## Problem
Use the entries below and reproduce exactly the lines from the one containing "306x183 pixels." down to the one containing "This screenshot has height=182, width=1099.", both of them included.
##### Material shown
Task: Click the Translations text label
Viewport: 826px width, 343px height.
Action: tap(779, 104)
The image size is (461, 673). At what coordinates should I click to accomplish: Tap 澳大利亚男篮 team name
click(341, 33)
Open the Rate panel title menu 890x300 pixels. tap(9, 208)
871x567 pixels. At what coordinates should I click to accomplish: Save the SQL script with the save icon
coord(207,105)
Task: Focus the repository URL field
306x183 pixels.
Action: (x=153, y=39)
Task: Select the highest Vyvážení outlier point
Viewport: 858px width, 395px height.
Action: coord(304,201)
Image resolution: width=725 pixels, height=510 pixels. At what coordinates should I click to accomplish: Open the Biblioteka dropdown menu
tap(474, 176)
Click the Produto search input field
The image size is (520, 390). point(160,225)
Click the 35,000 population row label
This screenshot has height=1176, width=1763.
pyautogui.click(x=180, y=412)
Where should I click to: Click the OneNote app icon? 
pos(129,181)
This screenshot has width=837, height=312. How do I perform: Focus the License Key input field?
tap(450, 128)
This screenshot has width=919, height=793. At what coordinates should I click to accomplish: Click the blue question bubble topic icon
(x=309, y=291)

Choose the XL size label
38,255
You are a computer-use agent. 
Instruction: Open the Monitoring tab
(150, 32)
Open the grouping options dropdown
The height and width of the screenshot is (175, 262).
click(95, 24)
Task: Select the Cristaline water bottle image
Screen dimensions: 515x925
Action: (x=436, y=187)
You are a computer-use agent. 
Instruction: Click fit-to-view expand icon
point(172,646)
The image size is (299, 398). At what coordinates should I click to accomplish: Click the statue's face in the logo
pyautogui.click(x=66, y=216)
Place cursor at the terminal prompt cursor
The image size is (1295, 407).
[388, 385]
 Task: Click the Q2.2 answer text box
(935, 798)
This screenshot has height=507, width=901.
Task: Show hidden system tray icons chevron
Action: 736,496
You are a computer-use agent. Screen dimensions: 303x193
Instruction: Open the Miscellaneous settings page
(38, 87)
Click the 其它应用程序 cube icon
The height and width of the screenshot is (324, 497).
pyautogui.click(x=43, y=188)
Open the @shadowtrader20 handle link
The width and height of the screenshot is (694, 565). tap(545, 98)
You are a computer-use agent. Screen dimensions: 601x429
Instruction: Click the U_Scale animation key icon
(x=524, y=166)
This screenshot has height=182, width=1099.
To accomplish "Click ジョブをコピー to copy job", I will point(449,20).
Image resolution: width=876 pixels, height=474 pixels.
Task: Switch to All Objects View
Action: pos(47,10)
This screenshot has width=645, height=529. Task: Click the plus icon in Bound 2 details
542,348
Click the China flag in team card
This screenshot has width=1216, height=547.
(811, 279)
##########
## Task answer
306x183 pixels.
Action: (x=153, y=39)
Task: Select the highest Vyvážení outlier point
Viewport: 858px width, 395px height.
Action: coord(304,201)
Image resolution: width=725 pixels, height=510 pixels. At what coordinates should I click to accomplish: Open the Biblioteka dropdown menu
tap(474, 176)
Click the Produto search input field
The image size is (520, 390). point(160,225)
Click the 35,000 population row label
This screenshot has height=1176, width=1763.
pyautogui.click(x=180, y=412)
Where should I click to: Click the OneNote app icon? 
pos(129,181)
This screenshot has width=837, height=312. How do I perform: Focus the License Key input field?
tap(450, 128)
This screenshot has width=919, height=793. At what coordinates should I click to accomplish: Click the blue question bubble topic icon
(x=309, y=291)

Choose the XL size label
38,255
You are a computer-use agent. 
Instruction: Open the Monitoring tab
(150, 32)
Open the grouping options dropdown
The height and width of the screenshot is (175, 262).
click(95, 24)
Task: Select the Cristaline water bottle image
Screen dimensions: 515x925
Action: (x=436, y=187)
You are a computer-use agent. 
Instruction: Click fit-to-view expand icon
point(172,646)
The image size is (299, 398). At what coordinates should I click to accomplish: Click the statue's face in the logo
pyautogui.click(x=66, y=216)
Place cursor at the terminal prompt cursor
The image size is (1295, 407).
[388, 385]
 Task: Click the Q2.2 answer text box
(935, 798)
This screenshot has height=507, width=901.
Task: Show hidden system tray icons chevron
Action: 736,496
You are a computer-use agent. Screen dimensions: 303x193
Instruction: Open the Miscellaneous settings page
(38, 87)
Click the 其它应用程序 cube icon
The height and width of the screenshot is (324, 497).
pyautogui.click(x=43, y=188)
Open the @shadowtrader20 handle link
The width and height of the screenshot is (694, 565). tap(545, 98)
You are a computer-use agent. Screen dimensions: 601x429
Instruction: Click the U_Scale animation key icon
(x=524, y=166)
This screenshot has height=182, width=1099.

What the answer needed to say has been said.